» **What the task requires**
Reproduce every record below exactly as it appears.

=-=-=

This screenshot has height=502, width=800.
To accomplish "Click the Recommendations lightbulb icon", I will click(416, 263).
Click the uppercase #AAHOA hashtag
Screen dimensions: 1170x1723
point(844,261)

=-=-=

» **Answer space**
This screenshot has height=502, width=800.
To accomplish "Click the Recommendations lightbulb icon", I will click(416, 263).
Click the uppercase #AAHOA hashtag
Screen dimensions: 1170x1723
point(844,261)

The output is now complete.